# Making a D-shaped wa-handle



## daddy yo yo (Jan 21, 2013)

Hi guys,

I will be giving a try to making my first self-made wa-handle. It will be - at least this is what I hope to end up with - a D-shaped handle for a right-handed 240 or 270mm wa-gyuto. I already have an idea how to glue materials together and how to do the shaping. 

What I am struggling with, as I have no experience with D-shaped handles, is the shape itself, the dimensions, and so on. I understand that for a size like 240 or 270 a total handle length of 5 6/8" (146mm) seems reasonable. A decent taper is an option. Can anyone post a cross-section / lateral cut of the front and rear end? I do not know where to place the finger line... It's not in the vertical center, is it? I guess it is slightly above the vertical center, no?

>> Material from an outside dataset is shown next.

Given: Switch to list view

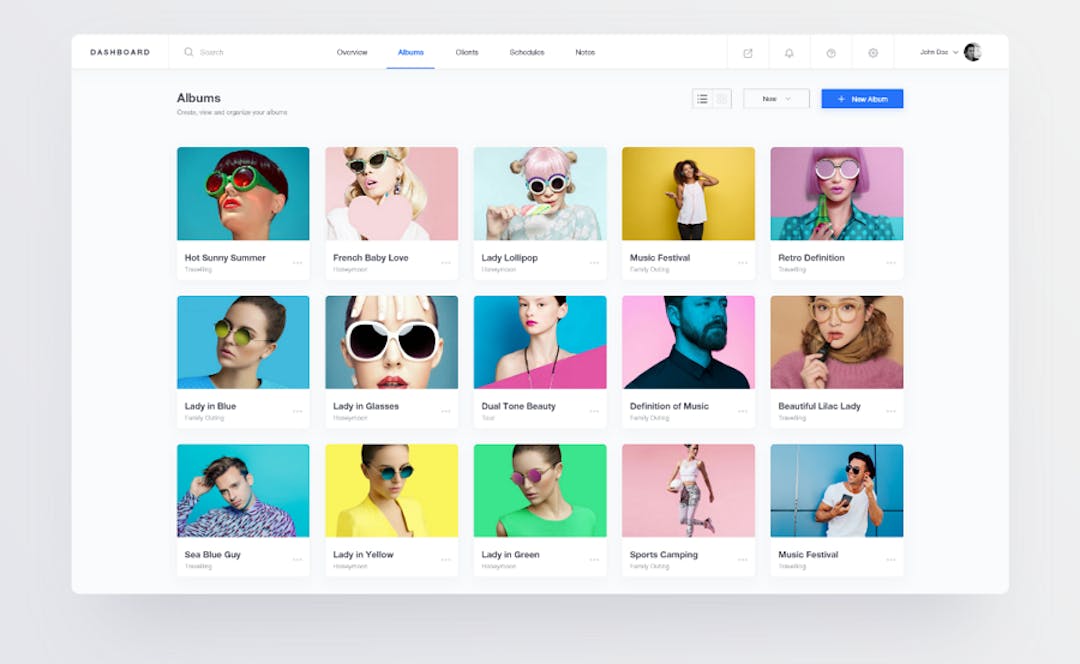Looking at the screenshot, I should click(703, 98).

So, besides the length of 5 6/8" (146mm), what are the dimensions? 21 wide (vertical) and how high? My plan is not to make a huge handle...


----------



## daddy yo yo (Jan 21, 2013)

I know the easiest way would be to copy a wa-handle which one likes. The thing is, I don't have any wa-handelled knives at hand, and I don't want to order a replacement handle for EUR 20 + shipping without knowing whether this one is too big or not...


----------



## pleue (Jan 21, 2013)

not sure if it's the same in europe, but shuns are readily available everywhere here. If so, perhaps go to a kitchen shop, take some measurements on an appropriate sized handle, and use that as a starting point? You could buy a peeler from them or something if you feel bad about using the shop for such a thing but I'd doubt they'd mind.


----------



## Marko Tsourkan (Jan 21, 2013)

I would start with octagonal to learn ropes and then try D. The learning curve on D is steeper than octagonal, otherwise you would see more aftermarket D.

M


----------